WORK INSTRUCTION: Below are some entries; write out each one of them exactly.

EXERCISE DATA:

Content starts

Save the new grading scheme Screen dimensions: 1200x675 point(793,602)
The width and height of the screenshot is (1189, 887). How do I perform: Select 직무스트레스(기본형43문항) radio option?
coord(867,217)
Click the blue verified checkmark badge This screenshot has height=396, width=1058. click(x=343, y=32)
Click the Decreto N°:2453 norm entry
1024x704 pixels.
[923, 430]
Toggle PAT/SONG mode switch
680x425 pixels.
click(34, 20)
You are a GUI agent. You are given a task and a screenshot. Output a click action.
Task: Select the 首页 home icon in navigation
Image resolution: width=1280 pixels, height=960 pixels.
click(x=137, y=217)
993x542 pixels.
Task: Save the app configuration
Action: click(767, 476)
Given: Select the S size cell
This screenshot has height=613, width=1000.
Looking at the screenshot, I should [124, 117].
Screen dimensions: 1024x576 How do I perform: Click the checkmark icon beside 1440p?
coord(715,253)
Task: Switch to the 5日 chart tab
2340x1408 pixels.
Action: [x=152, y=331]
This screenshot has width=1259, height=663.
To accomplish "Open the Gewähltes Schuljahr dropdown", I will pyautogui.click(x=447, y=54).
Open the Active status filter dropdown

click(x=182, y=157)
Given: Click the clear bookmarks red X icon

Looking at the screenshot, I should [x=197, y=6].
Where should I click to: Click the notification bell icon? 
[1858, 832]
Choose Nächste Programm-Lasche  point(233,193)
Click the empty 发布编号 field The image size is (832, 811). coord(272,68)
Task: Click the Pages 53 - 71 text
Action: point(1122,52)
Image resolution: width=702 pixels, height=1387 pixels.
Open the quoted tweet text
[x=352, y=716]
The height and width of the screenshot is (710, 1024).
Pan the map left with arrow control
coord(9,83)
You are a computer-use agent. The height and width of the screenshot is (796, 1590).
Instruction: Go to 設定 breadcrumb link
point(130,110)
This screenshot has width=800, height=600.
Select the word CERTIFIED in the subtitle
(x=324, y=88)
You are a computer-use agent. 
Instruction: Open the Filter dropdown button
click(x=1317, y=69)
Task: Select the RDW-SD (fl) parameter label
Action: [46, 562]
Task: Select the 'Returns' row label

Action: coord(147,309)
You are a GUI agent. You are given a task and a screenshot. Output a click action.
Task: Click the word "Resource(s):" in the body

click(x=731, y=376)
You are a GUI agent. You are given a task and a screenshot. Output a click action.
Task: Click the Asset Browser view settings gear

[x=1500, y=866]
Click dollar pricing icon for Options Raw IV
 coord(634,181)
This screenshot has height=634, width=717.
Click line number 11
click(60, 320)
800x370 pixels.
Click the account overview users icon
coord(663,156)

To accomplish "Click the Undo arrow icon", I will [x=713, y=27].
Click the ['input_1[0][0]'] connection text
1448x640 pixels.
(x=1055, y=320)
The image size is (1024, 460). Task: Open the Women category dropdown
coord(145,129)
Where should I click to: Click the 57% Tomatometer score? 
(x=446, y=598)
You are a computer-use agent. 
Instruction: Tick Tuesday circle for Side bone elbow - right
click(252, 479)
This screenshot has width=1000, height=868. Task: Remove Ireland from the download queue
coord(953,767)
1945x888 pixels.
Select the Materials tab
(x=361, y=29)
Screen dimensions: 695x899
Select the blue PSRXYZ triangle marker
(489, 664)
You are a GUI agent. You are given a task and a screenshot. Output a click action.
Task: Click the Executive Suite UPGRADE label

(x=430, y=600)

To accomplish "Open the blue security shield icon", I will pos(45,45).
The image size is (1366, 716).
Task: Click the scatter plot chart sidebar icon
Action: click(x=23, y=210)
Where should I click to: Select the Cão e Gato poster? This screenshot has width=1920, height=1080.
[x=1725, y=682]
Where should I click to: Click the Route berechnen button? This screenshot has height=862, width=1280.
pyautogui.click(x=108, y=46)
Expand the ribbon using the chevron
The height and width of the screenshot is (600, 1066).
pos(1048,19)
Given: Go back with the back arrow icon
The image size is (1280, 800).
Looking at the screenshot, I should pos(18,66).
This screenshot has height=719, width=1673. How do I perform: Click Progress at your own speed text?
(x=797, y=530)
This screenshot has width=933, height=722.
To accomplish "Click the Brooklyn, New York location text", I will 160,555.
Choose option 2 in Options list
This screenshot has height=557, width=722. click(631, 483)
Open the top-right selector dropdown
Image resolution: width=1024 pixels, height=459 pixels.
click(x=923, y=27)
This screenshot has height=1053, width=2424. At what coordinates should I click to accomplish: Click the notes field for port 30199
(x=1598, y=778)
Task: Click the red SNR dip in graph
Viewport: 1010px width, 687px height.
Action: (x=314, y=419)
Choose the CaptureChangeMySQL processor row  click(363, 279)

Content ends

TASK RESPONSE:
Save the new grading scheme Screen dimensions: 1200x675 point(793,602)
The width and height of the screenshot is (1189, 887). How do I perform: Select 직무스트레스(기본형43문항) radio option?
coord(867,217)
Click the blue verified checkmark badge This screenshot has height=396, width=1058. click(x=343, y=32)
Click the Decreto N°:2453 norm entry
1024x704 pixels.
[923, 430]
Toggle PAT/SONG mode switch
680x425 pixels.
click(34, 20)
You are a GUI agent. You are given a task and a screenshot. Output a click action.
Task: Select the 首页 home icon in navigation
Image resolution: width=1280 pixels, height=960 pixels.
click(x=137, y=217)
993x542 pixels.
Task: Save the app configuration
Action: click(767, 476)
Given: Select the S size cell
This screenshot has height=613, width=1000.
Looking at the screenshot, I should [124, 117].
Screen dimensions: 1024x576 How do I perform: Click the checkmark icon beside 1440p?
coord(715,253)
Task: Switch to the 5日 chart tab
2340x1408 pixels.
Action: [x=152, y=331]
This screenshot has width=1259, height=663.
To accomplish "Open the Gewähltes Schuljahr dropdown", I will pyautogui.click(x=447, y=54).
Open the Active status filter dropdown

click(x=182, y=157)
Given: Click the clear bookmarks red X icon

Looking at the screenshot, I should [x=197, y=6].
Where should I click to: Click the notification bell icon? 
[1858, 832]
Choose Nächste Programm-Lasche  point(233,193)
Click the empty 发布编号 field The image size is (832, 811). coord(272,68)
Task: Click the Pages 53 - 71 text
Action: point(1122,52)
Image resolution: width=702 pixels, height=1387 pixels.
Open the quoted tweet text
[x=352, y=716]
The height and width of the screenshot is (710, 1024).
Pan the map left with arrow control
coord(9,83)
You are a computer-use agent. The height and width of the screenshot is (796, 1590).
Instruction: Go to 設定 breadcrumb link
point(130,110)
This screenshot has width=800, height=600.
Select the word CERTIFIED in the subtitle
(x=324, y=88)
You are a computer-use agent. 
Instruction: Open the Filter dropdown button
click(x=1317, y=69)
Task: Select the RDW-SD (fl) parameter label
Action: [46, 562]
Task: Select the 'Returns' row label

Action: coord(147,309)
You are a GUI agent. You are given a task and a screenshot. Output a click action.
Task: Click the word "Resource(s):" in the body

click(x=731, y=376)
You are a GUI agent. You are given a task and a screenshot. Output a click action.
Task: Click the Asset Browser view settings gear

[x=1500, y=866]
Click dollar pricing icon for Options Raw IV
 coord(634,181)
This screenshot has height=634, width=717.
Click line number 11
click(60, 320)
800x370 pixels.
Click the account overview users icon
coord(663,156)

To accomplish "Click the Undo arrow icon", I will [x=713, y=27].
Click the ['input_1[0][0]'] connection text
1448x640 pixels.
(x=1055, y=320)
The image size is (1024, 460). Task: Open the Women category dropdown
coord(145,129)
Where should I click to: Click the 57% Tomatometer score? 
(x=446, y=598)
You are a computer-use agent. 
Instruction: Tick Tuesday circle for Side bone elbow - right
click(252, 479)
This screenshot has width=1000, height=868. Task: Remove Ireland from the download queue
coord(953,767)
1945x888 pixels.
Select the Materials tab
(x=361, y=29)
Screen dimensions: 695x899
Select the blue PSRXYZ triangle marker
(489, 664)
You are a GUI agent. You are given a task and a screenshot. Output a click action.
Task: Click the Executive Suite UPGRADE label

(x=430, y=600)

To accomplish "Open the blue security shield icon", I will pos(45,45).
The image size is (1366, 716).
Task: Click the scatter plot chart sidebar icon
Action: click(x=23, y=210)
Where should I click to: Select the Cão e Gato poster? This screenshot has width=1920, height=1080.
[x=1725, y=682]
Where should I click to: Click the Route berechnen button? This screenshot has height=862, width=1280.
pyautogui.click(x=108, y=46)
Expand the ribbon using the chevron
The height and width of the screenshot is (600, 1066).
pos(1048,19)
Given: Go back with the back arrow icon
The image size is (1280, 800).
Looking at the screenshot, I should pos(18,66).
This screenshot has height=719, width=1673. How do I perform: Click Progress at your own speed text?
(x=797, y=530)
This screenshot has width=933, height=722.
To accomplish "Click the Brooklyn, New York location text", I will 160,555.
Choose option 2 in Options list
This screenshot has height=557, width=722. click(631, 483)
Open the top-right selector dropdown
Image resolution: width=1024 pixels, height=459 pixels.
click(x=923, y=27)
This screenshot has height=1053, width=2424. At what coordinates should I click to accomplish: Click the notes field for port 30199
(x=1598, y=778)
Task: Click the red SNR dip in graph
Viewport: 1010px width, 687px height.
Action: (x=314, y=419)
Choose the CaptureChangeMySQL processor row  click(363, 279)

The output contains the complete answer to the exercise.